Muchos, es cierto, miran el Belén con curiosidad o
indiferencia porque no son creyentes. Otros miran el Belén con miedo porque, si
lo entienden, su significado es altamente rebelde: los pobres de la tierra son
aupados en el Nacimiento mientras que los ricos, henchidos de sí mismos,
aparecen en toda su mediocridad lejos del Portal.
No obstante, la Navidad cristiana es un
acontecimiento abierto a todos los hombres y mujeres
de buen corazón. En la
Navidad hay un elogio de la ternura, de la delicadeza, de la amabilidad. Dios
no se endiosa, se humaniza condenando así todos los endiosamientos humanos que
devienen en amargura e infelicidad.
La Navidad nos invita, pues, a vivir intensamente
todo lo que nos hace más humanos. Es tiempo de escuchar, de saludar, de
sonreír, de ser solidarios. Es tiempo de abrazar, de regalar y regalarnos, de
reír juntos y parar el reloj para saborear la amistad; es tiempo de la buena educación,
de los buenos modos, de desterrar el insulto y la calumnia, de superar
diferencias políticas y buscar lo que nos une, de no negar el saludo a nadie ni
darlo por perdido, es tiempo de hablar.

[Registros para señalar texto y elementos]
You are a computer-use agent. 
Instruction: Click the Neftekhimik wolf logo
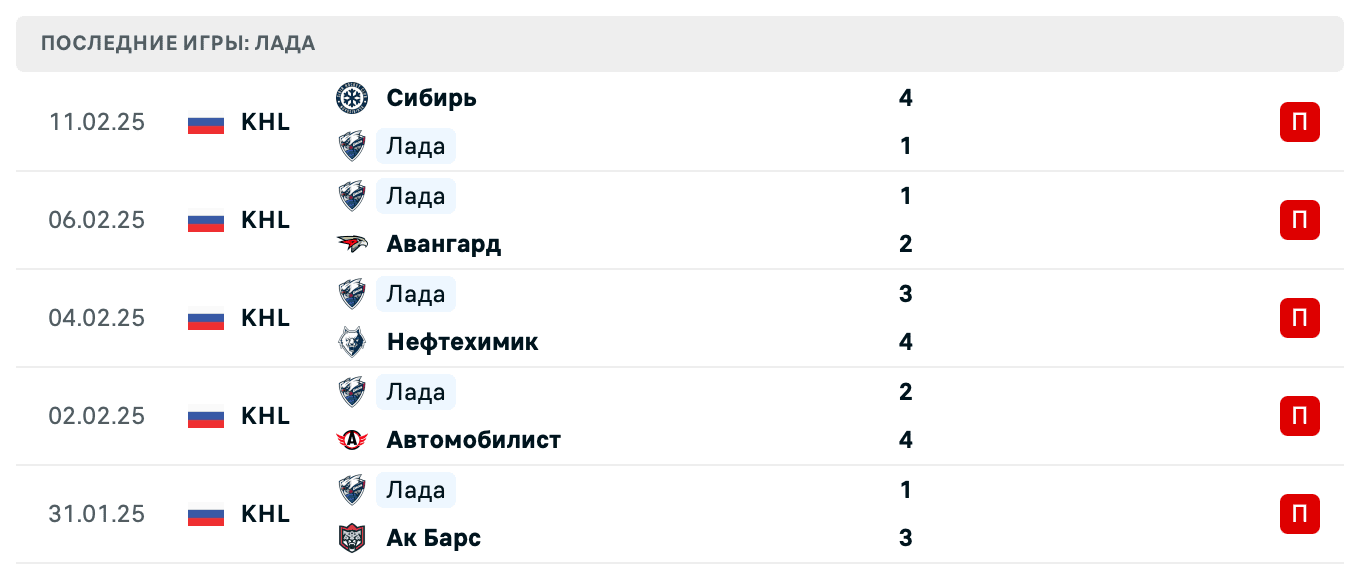351,342
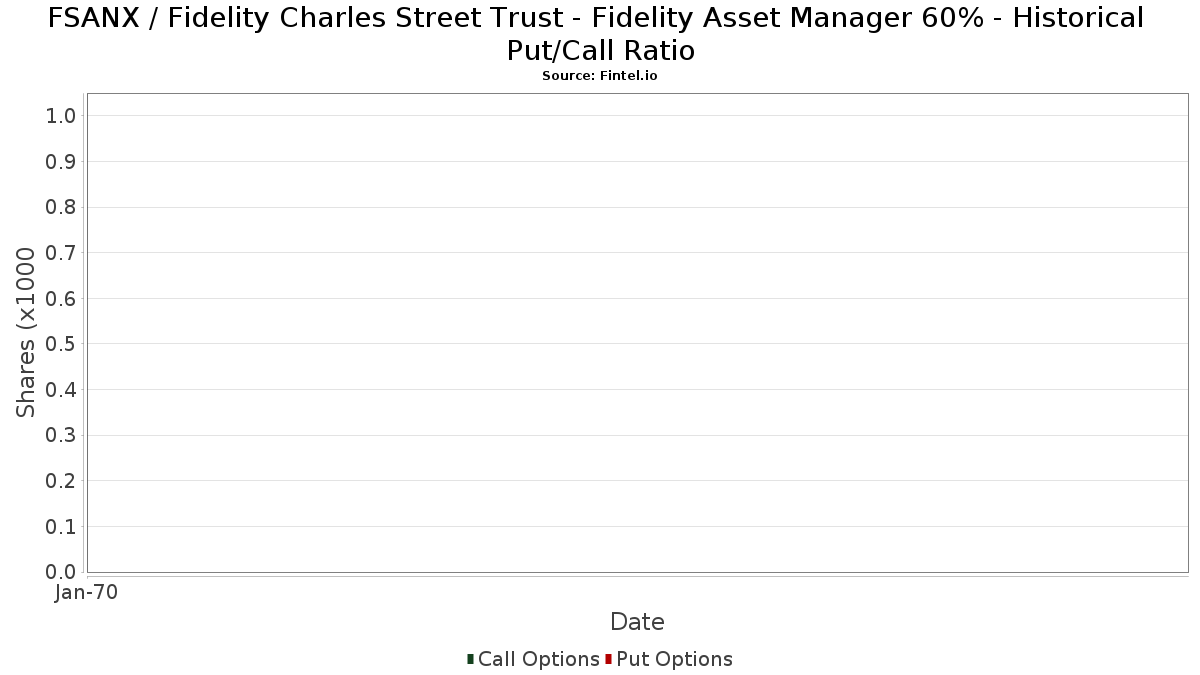Screen dimensions: 1200x675
Task: Toggle the Call Options series label
Action: 538,659
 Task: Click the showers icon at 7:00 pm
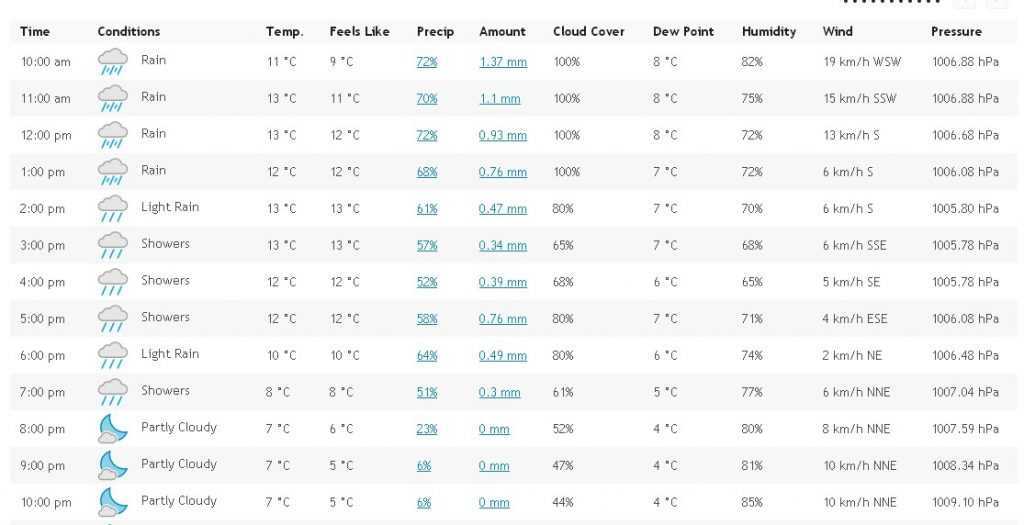point(112,392)

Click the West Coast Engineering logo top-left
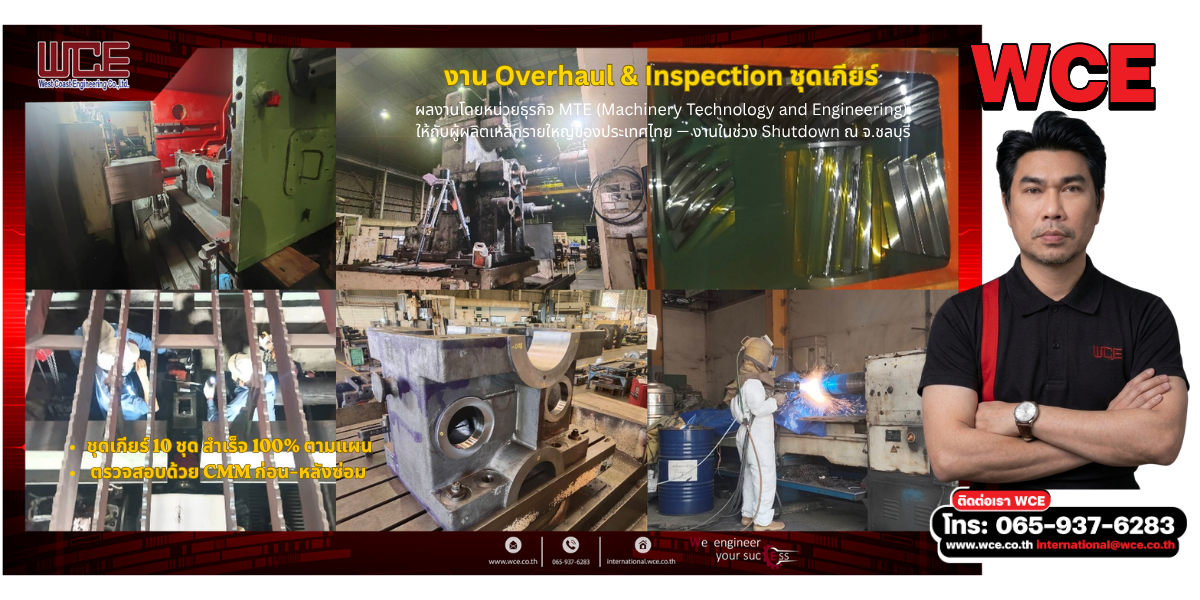83,63
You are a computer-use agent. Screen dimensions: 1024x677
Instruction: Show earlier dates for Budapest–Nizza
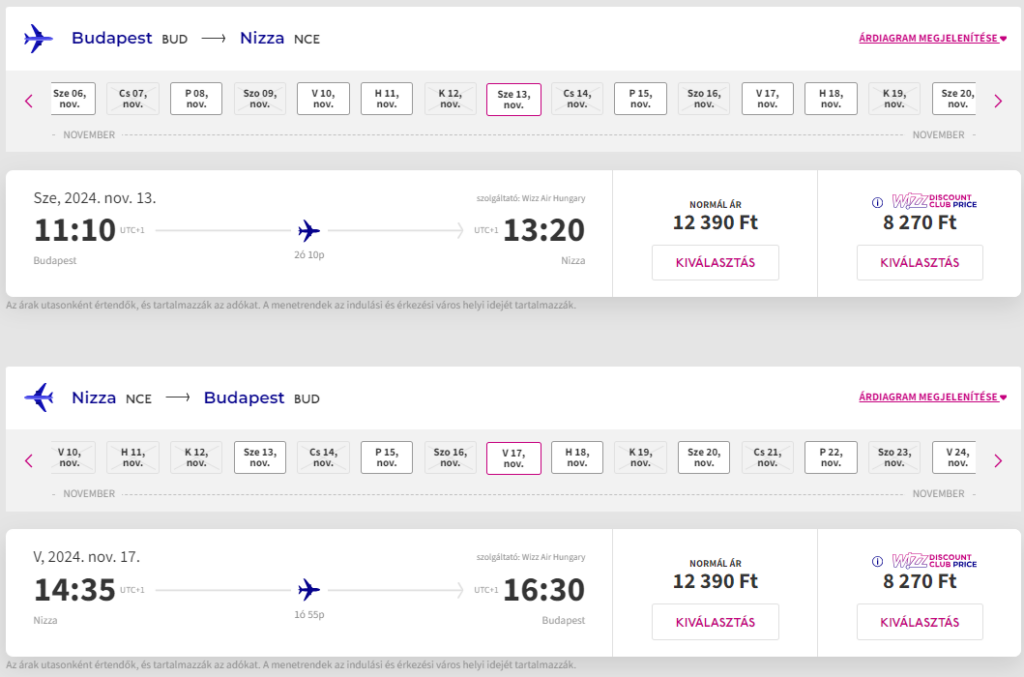point(29,101)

§ **QUÉ HARÁS**:
**a.** Según el texto sobre la Navidad, ¿por qué algunos miran el Belén con miedo?
**b.** Reproduce el fragmento del texto sobre la Navidad que comienza en las palabras "Muchos, es cierto, miran" y termina después de "lejos del Portal.".
**c.** Prosigue el texto sobre la Navidad a partir de su última frase.

§ **RESPUESTAS ESCRITAS**:
**a.** Porque, si lo entienden, su significado es altamente rebelde.

**b.**
Muchos, es cierto, miran el Belén con curiosidad o
indiferencia porque no son creyentes. Otros miran el Belén con miedo porque, si
lo entienden, su significado es altamente rebelde: los pobres de la tierra son
aupados en el Nacimiento mientras que los ricos, henchidos de sí mismos,
aparecen en toda su mediocridad lejos del Portal.

**c.**
Es tiempo de buscar en las periferias de nuestra historia
retazos de Misterio, atisbos de Luz entre los pobres, los refugiados, los
desahuciados, los excluidos… los protagonistas, junto con el Niño, del permanente
Belén de la Historia.
Es tiempo, en fin, de creer, de creer profundamente
en el ser humano, con todas consecuencias, con sus grandezas y miserias, sus
convicciones y sus dudas, urge creer en lo humano… sólo así podremos asomarnos
a la fe en el Dios que ha huido del más allá para hacerse carne en el más acá.
Feliz Navidad, feliz humanidad.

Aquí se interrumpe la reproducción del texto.